Sì, qualche studente a cui era stato dato il libro da leggere in classe, ma quello è un fallimento del sistema scolastico, non mio. [ride] Ho creato una ferrovia magica che porta attraverso diversi momenti della storia. Era un modo per metterli in collegamento, in conversazione tra loro. I nazisti hanno preso le idee americane sull’eugenetica, sulla superiorità razziale, Jim Crow e le leggi del sud che limitavano la libertà e il movimento dei neri, e li hanno portati alle loro estreme conseguenze con l’olocausto. I nazisti quindi hanno preso in prestito delle idee razziste dell’Ottocento americano. In un libro realistico non potevo riportare il 1942 al 1860.
È impossibile, ovviamente, che esistessero migliaia di chilometri di ferrovia sotto terra. Speravo che i lettori si accorgessero di questo problema logistico. Ma la storia della schiavitù è insegnata male in America, prima di leggere il mio libro c’erano persone di sessanta o settant’anni convinte dell’esistenza della ferrovia. Gli insegnanti hanno il loro dovere, io ho il mio: raccontare una storia interessante, e sperare che possa esserlo anche per altre persone.
Rispetto alla Ferrovia Sotterranea e a I ragazzi della Nickel, in cui attingi dalla Storia e dalla cronaca, c’è un libro in cui segui il procedimento opposto. In Sag Harbour usi la tua storia personale per parlare di un determinato periodo, gli anni Ottanta.
Sì, è il mio libro più autobiografico. Volevo capire la mia percezione del mondo da giovane, la mia storia famigliare, la mia formazione. L’intento del libro quindi era molto diverso dagli altri. Un narratore in prima persona mi sembrava più adatto di uno in terza persona. Quando inizio un libro penso sempre: il realismo è la strada giusta? Un narratore in terza persona è la strada giusta? O un narratore onniscente? Le frasi devono essere lunghe? Oppure brevi e concise? Mi serve per trovare l’approccio giusto alla storia generale.
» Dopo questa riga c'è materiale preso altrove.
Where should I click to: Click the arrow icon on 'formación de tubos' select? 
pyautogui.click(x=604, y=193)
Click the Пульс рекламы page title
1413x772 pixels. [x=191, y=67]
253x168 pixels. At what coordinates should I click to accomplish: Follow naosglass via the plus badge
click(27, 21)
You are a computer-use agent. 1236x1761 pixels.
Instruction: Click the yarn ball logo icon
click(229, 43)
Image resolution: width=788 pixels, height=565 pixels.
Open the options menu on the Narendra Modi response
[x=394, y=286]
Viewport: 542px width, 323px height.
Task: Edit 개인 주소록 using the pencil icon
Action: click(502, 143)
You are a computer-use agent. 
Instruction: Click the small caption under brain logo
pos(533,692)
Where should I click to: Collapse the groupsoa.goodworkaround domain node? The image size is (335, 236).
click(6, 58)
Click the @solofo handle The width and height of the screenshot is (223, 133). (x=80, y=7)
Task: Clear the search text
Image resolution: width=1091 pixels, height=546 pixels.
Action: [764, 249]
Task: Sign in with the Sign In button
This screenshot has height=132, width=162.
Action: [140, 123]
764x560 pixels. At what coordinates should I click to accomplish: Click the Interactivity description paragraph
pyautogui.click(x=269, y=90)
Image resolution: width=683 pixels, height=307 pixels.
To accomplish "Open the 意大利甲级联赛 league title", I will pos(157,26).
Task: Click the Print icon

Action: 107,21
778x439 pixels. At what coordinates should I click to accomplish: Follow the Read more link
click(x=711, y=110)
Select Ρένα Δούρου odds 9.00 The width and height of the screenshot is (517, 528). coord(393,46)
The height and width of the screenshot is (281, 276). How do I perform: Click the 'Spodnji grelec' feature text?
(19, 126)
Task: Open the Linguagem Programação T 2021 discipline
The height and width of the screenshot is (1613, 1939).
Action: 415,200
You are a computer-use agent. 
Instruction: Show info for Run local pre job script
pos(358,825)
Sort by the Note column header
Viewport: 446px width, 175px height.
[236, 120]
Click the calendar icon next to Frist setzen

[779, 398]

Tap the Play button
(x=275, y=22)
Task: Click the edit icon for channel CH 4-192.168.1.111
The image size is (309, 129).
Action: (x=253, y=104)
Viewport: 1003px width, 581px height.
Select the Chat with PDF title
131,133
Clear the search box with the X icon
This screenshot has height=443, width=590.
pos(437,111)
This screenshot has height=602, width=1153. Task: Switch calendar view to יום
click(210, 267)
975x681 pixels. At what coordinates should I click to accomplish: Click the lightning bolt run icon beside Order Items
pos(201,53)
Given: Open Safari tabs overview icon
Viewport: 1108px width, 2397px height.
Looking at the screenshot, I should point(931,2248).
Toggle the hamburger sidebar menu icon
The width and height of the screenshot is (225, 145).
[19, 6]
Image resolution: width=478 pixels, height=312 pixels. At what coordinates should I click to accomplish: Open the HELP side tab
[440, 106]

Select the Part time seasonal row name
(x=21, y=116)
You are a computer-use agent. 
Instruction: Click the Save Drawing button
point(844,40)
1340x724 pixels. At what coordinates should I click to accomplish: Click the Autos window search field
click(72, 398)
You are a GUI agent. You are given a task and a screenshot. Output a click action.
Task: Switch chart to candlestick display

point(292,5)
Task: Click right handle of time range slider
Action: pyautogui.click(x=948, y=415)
Anche la ricerca svolge la sua parte. Mi piace inventare le cose, per questo scrivo soprattutto romanzi. Ma la ricerca nutre il lavoro. Nella vera Dozier School, il posto dove picchiavano i ragazzi era chiamato la Casa Bianca. Non avrei mai potuto inventarlo. Il richiamo alla Casa Bianca a Washington è troppo forte. La ricerca ti porta a imboccare delle strade a cui non avresti mai pensato nel momento in cui nasce l’idea del libro. Per Sag Harbour ho riguardato Mad Max 2 – Il guerriero della strada e Star Wars, questa era la ricerca per cercare di capire il ruolo che la cultura pop riveste per l’adolescente protagonista. La ricerca per I ragazzi della Nickel è stata ovviamente molto diversa. Il libro che sto scrivendo ora è un poliziesco ambientato a New York negli anni Sessanta. Quindi provo a capire quali edifici, quali attività c’erano sulle 125esima ad Harlem, quali posso usare per la mia storia, quali devo inventare. Anche qui, cerco di capire dove inventare e dove attenermi alla realtà.
In che modo questa ricerca su diversi periodi storici ha condizionato il tuo sguardo sul presente?
Mentre scrivevo di suprematisti bianchi nel 1850 nella Ferrovia sotterranea non mi aspettavo che avremmo avuto un presidente suprematista come Donald Trump. Le cose cambiano e non cambiano mai. I cacciatori di schiavi che fermano le persone – libere e non – nella Ferrovia sotterranea, i giovani di colore che tuttora vengono fermati e interrogati dalla polizia: c’è un continuum tra i cacciatori di schiavi e gli ufficiali di polizia bianchi oggi. Sono diverse manifestazioni di uno stesso problema, di un comportamento, nel corso del tempo.
Ho letto che tuo padre voleva che tu imparassi il francese per avere un posto in cui scappare in caso fosse scoppiata una guerra razziale.
È vero, ma era più uno scherzo. Non facevamo scorte di provviste e cose così. Ma mio padre è cresciuto negli anni Quaranta e Cinquanta, aveva una visione molto diversa del progresso storico, c’era qualcosa di paranoico, apocalittico, nel suo modo di pensare che ovviamente ha attecchito in modi diversi e a diversi livelli su di me e i miei fratelli. Ma non siamo messi così male.